# The request
Repeat these entries word for word, from the line containing "Check Dial-up Auto-Backup Enable box" up to and including the line containing "Looking at the screenshot, I should pos(151,383).".

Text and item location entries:

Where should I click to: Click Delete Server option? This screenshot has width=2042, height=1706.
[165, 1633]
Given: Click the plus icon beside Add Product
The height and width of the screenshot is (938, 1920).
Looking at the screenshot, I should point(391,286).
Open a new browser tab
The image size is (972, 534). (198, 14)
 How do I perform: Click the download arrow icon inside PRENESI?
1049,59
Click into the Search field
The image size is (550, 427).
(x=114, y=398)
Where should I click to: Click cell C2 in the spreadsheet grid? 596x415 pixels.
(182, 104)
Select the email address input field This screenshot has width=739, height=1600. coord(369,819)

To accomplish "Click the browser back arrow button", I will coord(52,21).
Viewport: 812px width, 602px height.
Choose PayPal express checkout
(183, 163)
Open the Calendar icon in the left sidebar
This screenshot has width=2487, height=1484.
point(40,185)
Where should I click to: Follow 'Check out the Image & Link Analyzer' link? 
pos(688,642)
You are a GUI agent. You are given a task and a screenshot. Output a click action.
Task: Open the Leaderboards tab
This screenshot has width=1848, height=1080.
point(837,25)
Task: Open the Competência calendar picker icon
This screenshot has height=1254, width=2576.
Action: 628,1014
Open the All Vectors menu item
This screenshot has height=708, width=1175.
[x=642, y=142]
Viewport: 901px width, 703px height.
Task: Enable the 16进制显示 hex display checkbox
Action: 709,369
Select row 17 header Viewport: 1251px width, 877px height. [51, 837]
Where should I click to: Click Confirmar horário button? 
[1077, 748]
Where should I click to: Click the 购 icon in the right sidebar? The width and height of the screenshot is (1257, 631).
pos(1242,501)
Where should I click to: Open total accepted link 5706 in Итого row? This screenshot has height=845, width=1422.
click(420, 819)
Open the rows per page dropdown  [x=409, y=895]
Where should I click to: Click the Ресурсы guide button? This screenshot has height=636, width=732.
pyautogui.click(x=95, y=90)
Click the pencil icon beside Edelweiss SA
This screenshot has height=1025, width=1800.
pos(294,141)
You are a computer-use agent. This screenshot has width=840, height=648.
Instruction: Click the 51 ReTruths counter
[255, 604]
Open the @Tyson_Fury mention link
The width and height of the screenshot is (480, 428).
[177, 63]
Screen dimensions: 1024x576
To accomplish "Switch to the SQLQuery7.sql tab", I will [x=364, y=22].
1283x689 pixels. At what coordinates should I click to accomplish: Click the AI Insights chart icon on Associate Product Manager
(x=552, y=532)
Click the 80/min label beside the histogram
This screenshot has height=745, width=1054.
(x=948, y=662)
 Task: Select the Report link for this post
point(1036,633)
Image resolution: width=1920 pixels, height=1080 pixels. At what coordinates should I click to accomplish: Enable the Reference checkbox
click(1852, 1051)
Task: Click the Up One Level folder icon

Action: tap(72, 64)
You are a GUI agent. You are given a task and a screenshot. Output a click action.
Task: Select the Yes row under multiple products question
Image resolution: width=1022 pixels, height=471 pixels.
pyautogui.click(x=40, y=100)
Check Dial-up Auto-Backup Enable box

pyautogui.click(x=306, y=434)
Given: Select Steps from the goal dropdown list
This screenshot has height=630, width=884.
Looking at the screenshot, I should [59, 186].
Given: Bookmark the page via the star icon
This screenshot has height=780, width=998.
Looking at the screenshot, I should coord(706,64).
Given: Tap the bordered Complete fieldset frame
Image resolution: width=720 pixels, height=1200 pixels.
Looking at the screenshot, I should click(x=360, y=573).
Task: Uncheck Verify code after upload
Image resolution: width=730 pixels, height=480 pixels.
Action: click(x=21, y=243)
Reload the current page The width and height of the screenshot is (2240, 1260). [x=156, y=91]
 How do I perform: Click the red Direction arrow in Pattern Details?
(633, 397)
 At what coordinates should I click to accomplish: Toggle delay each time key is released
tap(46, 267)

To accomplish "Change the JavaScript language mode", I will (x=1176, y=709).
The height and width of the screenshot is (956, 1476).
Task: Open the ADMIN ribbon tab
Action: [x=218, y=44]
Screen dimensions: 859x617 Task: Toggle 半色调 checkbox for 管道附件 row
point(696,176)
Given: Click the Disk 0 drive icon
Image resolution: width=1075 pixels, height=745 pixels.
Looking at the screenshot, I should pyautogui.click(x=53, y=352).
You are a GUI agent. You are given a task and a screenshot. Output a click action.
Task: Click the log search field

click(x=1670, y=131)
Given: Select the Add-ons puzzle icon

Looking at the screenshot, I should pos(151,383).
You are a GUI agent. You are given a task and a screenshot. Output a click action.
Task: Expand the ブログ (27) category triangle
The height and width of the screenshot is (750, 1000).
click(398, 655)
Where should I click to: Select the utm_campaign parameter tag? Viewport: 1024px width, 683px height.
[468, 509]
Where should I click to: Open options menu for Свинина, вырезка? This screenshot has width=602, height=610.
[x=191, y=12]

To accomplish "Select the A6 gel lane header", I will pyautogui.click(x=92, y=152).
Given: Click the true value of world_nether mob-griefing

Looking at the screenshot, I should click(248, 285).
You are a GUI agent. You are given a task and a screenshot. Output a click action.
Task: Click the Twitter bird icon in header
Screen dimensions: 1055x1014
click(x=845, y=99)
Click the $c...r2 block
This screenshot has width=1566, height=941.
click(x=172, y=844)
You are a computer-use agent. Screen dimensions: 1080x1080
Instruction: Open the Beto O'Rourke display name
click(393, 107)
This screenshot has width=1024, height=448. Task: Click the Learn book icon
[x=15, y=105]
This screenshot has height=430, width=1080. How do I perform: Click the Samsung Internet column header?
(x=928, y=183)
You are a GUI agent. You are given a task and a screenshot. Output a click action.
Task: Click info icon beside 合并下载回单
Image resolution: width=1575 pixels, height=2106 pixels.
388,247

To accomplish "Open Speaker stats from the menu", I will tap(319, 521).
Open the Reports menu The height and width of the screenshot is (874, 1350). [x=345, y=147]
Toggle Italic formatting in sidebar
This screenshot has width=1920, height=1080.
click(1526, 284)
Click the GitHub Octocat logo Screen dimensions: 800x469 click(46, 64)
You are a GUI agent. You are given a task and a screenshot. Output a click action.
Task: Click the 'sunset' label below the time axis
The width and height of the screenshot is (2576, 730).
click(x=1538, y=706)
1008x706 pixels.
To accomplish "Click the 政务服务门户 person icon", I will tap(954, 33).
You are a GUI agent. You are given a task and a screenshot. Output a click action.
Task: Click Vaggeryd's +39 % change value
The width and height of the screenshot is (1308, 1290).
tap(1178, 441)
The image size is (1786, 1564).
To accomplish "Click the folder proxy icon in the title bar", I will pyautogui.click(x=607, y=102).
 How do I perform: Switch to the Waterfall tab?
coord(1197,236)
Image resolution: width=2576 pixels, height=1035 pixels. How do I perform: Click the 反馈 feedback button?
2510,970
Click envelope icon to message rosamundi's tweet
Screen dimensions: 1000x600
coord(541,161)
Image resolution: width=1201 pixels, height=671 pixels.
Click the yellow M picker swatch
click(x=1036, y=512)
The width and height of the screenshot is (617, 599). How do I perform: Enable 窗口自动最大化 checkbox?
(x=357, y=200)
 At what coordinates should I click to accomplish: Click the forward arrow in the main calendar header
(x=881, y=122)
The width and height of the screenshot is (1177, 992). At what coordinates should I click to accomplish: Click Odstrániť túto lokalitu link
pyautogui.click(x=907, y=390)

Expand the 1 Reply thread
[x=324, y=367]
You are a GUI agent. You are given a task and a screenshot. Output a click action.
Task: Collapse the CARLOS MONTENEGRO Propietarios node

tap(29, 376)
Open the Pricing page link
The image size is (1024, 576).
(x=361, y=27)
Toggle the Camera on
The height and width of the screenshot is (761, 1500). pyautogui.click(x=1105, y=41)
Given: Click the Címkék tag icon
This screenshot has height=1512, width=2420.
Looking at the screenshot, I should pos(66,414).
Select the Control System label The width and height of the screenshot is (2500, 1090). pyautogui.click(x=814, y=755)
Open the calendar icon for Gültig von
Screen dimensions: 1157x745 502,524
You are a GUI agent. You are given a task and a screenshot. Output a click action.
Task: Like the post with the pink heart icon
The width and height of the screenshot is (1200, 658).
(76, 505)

# Result
Check Dial-up Auto-Backup Enable box

pyautogui.click(x=306, y=434)
Given: Select Steps from the goal dropdown list
This screenshot has height=630, width=884.
Looking at the screenshot, I should [59, 186].
Given: Bookmark the page via the star icon
This screenshot has height=780, width=998.
Looking at the screenshot, I should coord(706,64).
Given: Tap the bordered Complete fieldset frame
Image resolution: width=720 pixels, height=1200 pixels.
Looking at the screenshot, I should click(x=360, y=573).
Task: Uncheck Verify code after upload
Image resolution: width=730 pixels, height=480 pixels.
Action: click(x=21, y=243)
Reload the current page The width and height of the screenshot is (2240, 1260). [x=156, y=91]
 How do I perform: Click the red Direction arrow in Pattern Details?
(633, 397)
 At what coordinates should I click to accomplish: Toggle delay each time key is released
tap(46, 267)

To accomplish "Change the JavaScript language mode", I will (x=1176, y=709).
The height and width of the screenshot is (956, 1476).
Task: Open the ADMIN ribbon tab
Action: [x=218, y=44]
Screen dimensions: 859x617 Task: Toggle 半色调 checkbox for 管道附件 row
point(696,176)
Given: Click the Disk 0 drive icon
Image resolution: width=1075 pixels, height=745 pixels.
Looking at the screenshot, I should pyautogui.click(x=53, y=352).
You are a GUI agent. You are given a task and a screenshot. Output a click action.
Task: Click the log search field

click(x=1670, y=131)
Given: Select the Add-ons puzzle icon

Looking at the screenshot, I should pos(151,383).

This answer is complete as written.